Lo que resulta evidente de esta somera descripción de la realidad de la reforma agraria en el continente es que procesos tan distintos como han sido las revoluciones agrarias, los programas efectivos de reforma agraria, aquellos superficiales (impulsados por la “Alianza para el Progreso”) y los casos donde no hubo modificación de la estructura de propiedad de la tierra, hayan dado como resultado, después de casi un siglo de luchas campesinas y de acciones de gobierno, situaciones que presentan similitudes importantes entre los campesinados de las diversas naciones. Debiera haber, por lo tanto, en todas estas historias agrarias nacionales algun factor común que permitiera explicar esa contradicción. En relación a ello se puede señalar, a manera de hipótesis, que ese factor común es el carácter capitalista de la economia de los países considerados. En efecto, aún en los procesos revolucionarios no hubo condiciones para una ruptura del orden capitalista.

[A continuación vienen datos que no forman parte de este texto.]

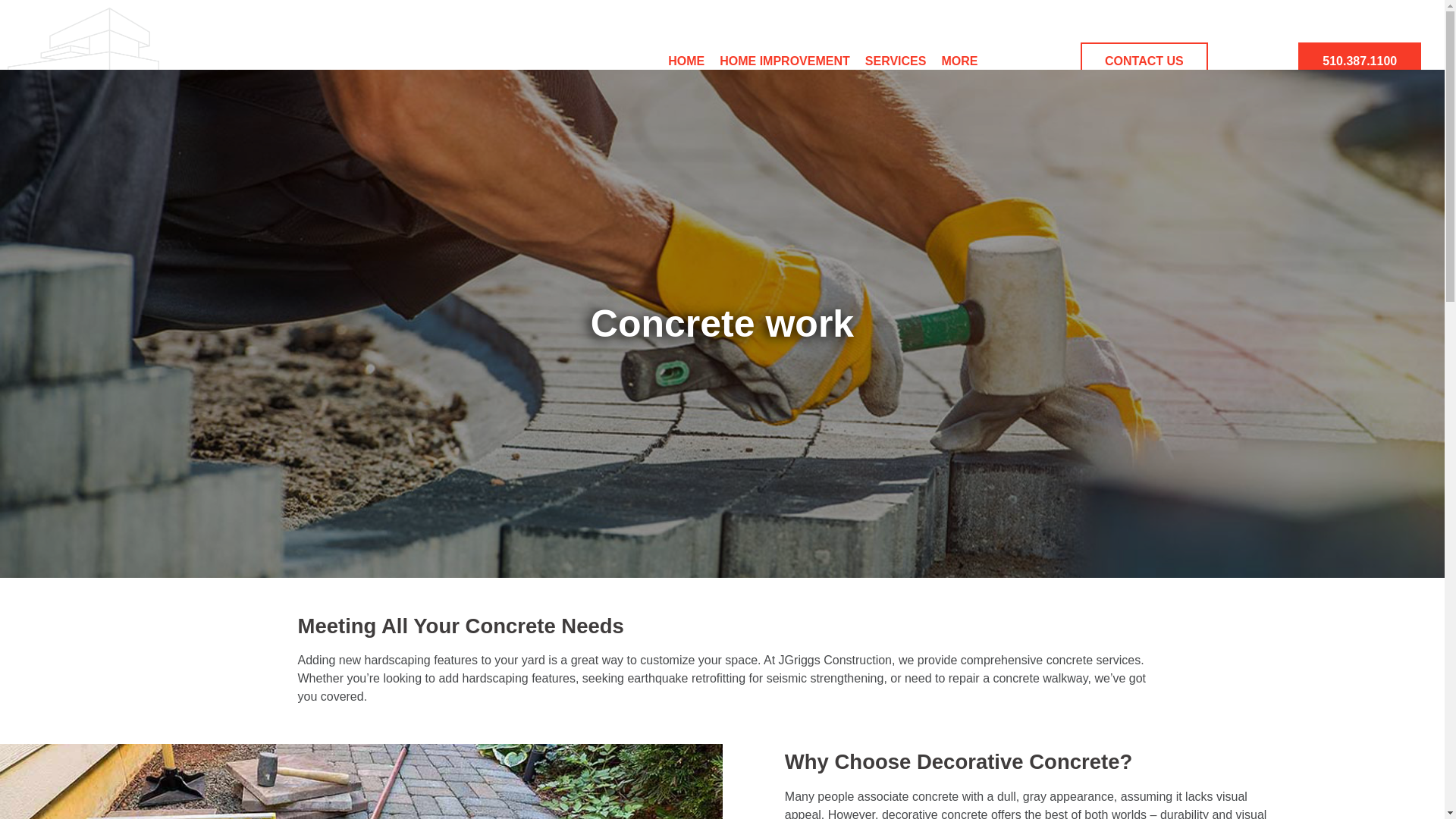
HOME (686, 60)
510.387.1100 (1359, 61)
CONTACT US (1144, 61)
MORE (959, 60)
HOME IMPROVEMENT (784, 60)
SERVICES (895, 60)
Given the description of an element on the screen output the (x, y) to click on. 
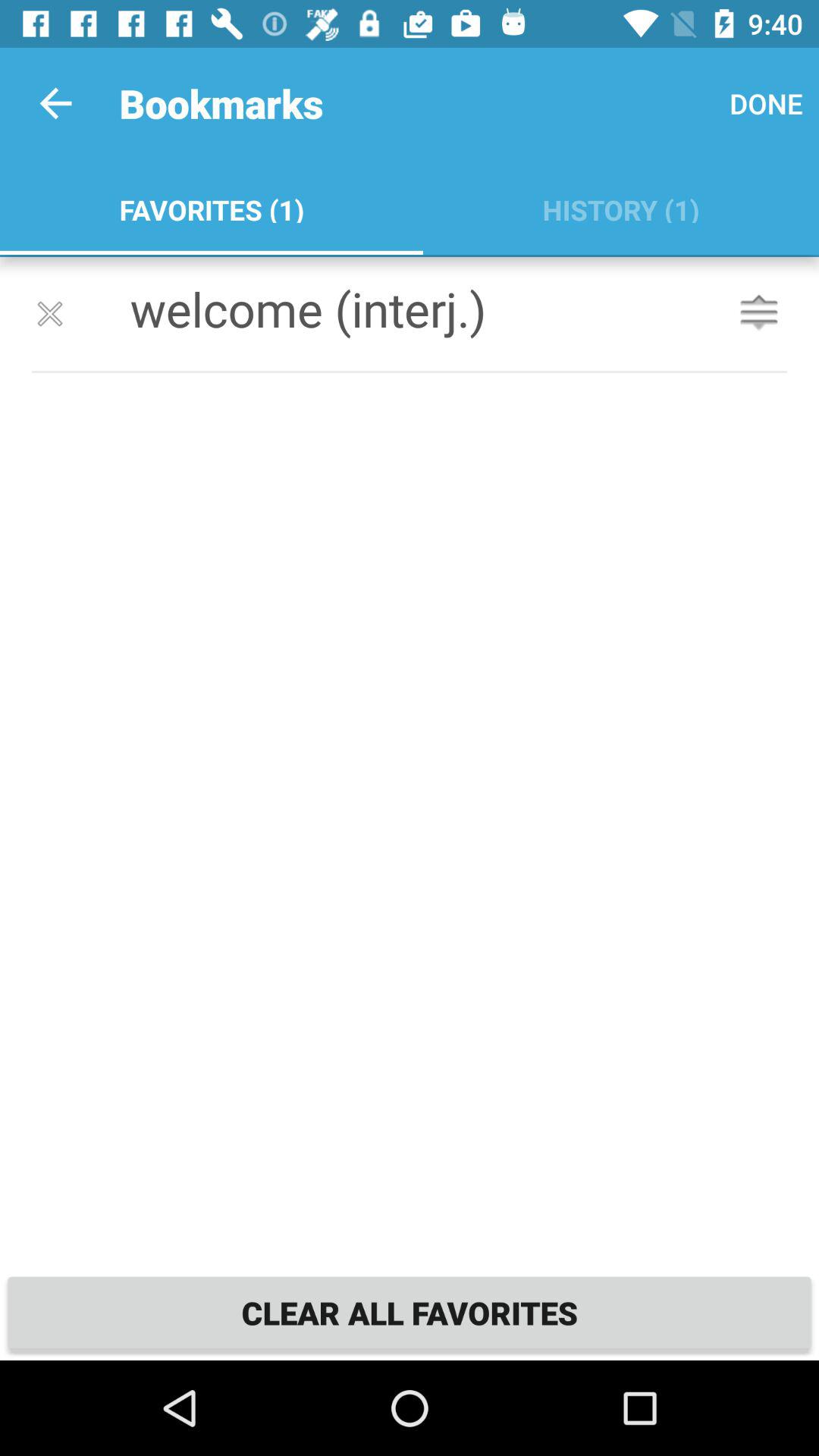
click app next to the favorites (1) (621, 206)
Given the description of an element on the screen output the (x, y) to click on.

Este señalamiento nos plantea otra indagación en relación con la existencia de diferencias entre la homogeneidad que presenta la situación de los campesinos latinoamericanos y la del campesinado en Cuba, que es un país socialista y en donde el gobierno revolucionario realizó reformas agrarias radicales, especialmente en su período inicial de implantación. La estructura agrícola que resultó de la reforma agraria cubana se caracteriza por una combinación de unidades de producción estatal con un sólido sector de pequeñas unidades privadas familiares fuertemente apoyadas por servicios estatales de planificación, asistencia técnica, financiamiento y comercialización. Una respuesta al interrogante planteado nos la ofrecen los estudios realizados por la CEPAL (Comisión Económica para América Latina y el Caribe). Este organismo de Naciones Unidas realiza periódicamente análisis acerca de la situación social de las poblaciones de los distintos países de nuestra región. Todos ellos han comprobado que las condiciones de vida del campesino cubano son las mejores del continente. Esa constatación es tanto más significativa cuando se consideran las dificultades extremas de la economía cubana, sometida a un embargo comercial desde hace 46 años. Sobre esta base, parece posible entonces concluir esta breve reflexión proponiendo la hipótesis de que, aún en el caso de las reformas agrarias radicales, el capitalismo tiene mecanismos de recuperación que operan en el sentido de anular los cambios en los niveles de vida del campesinado por ellas provocados. ¿No será éste un signo de que el tiempo de las políticas reformistas se ha agotado?